Brooks describes his pre-faith life as agnostic and religious, but not spiritual. In 2013, he began to have some unexpected and illuminating moments. “I was in a crowded subway car,” he writes. “I had this shimmering awareness that all the people in it had souls… Maybe there was a soul-giver.” Lewis’s parallel thought was, “You have never talked to a mere mortal.”

Hiking in the Rocky Mountains, Brooks sat on a rock to meditate on a Puritan prayer focused on the Beatitudes. The implications startled him. He glimpsed “a moral grandeur far vaster and truer than anything that could have emerged from our prosaic world. It hit me with the force of joy.” He describes joy as “a presence that transcends the self.” Lewis also connected joy to a desire for the transcendent. He concluded, “If I find in myself a desire which no experience in this world can satisfy, the most probable explanation is I was made for another world.” On another point, Lewis and Brooks both reasoned that human morality posits the presence of a Creator beyond the material universe.

For both men, the next leg of the journey was theism. During this time, Lewis called himself “the most reluctant convert in all England.” Brooks said faith “tiptoed into my life.” He describes faith as a venture toward something, a yearning for something beautiful yet not fully grasped. Both men sought Christian friends to explore their thoughts. After a late-night stroll with friends along Addison’s Walk in Oxford, Lewis realized the “myth” of God becoming man, dying, and raising back to life is actually credible.

This brought Lewis to a major inflection point. What would he do with the Christian gospel? Not long after that stroll, he rode with his brother Warnie on a motorcycle to Whipsnade Zoo. “When we set out,” he wrote, “I did not believe that Jesus is the Son of God, and when we reached the zoo I did.”

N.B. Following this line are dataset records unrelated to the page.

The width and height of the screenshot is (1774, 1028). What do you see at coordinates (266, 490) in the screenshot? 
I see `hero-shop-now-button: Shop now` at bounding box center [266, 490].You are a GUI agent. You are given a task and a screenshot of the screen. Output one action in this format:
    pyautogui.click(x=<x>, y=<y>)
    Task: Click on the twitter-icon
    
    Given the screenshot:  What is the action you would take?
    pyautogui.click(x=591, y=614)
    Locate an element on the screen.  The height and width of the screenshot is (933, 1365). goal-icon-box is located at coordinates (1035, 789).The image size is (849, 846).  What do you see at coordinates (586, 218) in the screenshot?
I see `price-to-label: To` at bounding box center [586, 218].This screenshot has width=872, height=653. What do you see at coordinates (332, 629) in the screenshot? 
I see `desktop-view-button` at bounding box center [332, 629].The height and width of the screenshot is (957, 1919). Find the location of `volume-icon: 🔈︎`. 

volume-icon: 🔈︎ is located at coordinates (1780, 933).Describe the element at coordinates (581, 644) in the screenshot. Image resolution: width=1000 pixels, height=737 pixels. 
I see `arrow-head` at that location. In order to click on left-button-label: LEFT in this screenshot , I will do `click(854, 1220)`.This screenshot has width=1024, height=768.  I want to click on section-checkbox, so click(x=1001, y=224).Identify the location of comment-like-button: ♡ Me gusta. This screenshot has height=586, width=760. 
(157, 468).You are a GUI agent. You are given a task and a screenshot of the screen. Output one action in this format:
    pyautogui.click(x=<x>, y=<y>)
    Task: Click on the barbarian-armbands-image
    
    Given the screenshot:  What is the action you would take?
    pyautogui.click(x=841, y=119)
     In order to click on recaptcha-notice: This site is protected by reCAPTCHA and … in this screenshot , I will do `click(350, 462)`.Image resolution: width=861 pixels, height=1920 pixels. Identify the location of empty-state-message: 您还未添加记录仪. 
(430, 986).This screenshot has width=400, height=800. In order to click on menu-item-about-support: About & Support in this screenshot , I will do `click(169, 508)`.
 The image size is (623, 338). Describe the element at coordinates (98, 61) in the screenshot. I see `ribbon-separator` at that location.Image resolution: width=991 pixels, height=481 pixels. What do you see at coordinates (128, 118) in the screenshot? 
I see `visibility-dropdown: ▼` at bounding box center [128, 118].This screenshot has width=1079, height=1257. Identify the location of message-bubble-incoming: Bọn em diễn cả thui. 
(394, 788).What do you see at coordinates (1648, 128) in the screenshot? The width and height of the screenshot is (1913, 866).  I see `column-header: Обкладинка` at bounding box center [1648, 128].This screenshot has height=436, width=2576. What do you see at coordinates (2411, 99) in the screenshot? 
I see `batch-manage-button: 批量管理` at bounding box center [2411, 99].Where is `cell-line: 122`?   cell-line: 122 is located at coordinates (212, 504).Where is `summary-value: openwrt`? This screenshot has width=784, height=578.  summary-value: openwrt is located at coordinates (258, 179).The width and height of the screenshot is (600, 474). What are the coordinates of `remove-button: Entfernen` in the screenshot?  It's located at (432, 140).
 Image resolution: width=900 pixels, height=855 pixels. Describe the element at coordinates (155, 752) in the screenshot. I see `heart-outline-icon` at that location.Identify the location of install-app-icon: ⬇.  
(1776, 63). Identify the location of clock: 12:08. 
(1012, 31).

Faith is a journey with a major crossroad. At that crossroad, you cross over from sleep to consciousness, darkness to light, death to life. “Awake, sleeper, and arise from the dead, and Christ will shine on you” (Eph. 5:14). The call of Christ is to repent (a change of mind) and believe in the gospel (who Jesus is and what He did). Saying “yes” at that crossroad begins the Christian life. Afterwards, the journey features a new way, new companions, and a guiding Helper.

David Brooks has written his final column for the Times. His journey continues.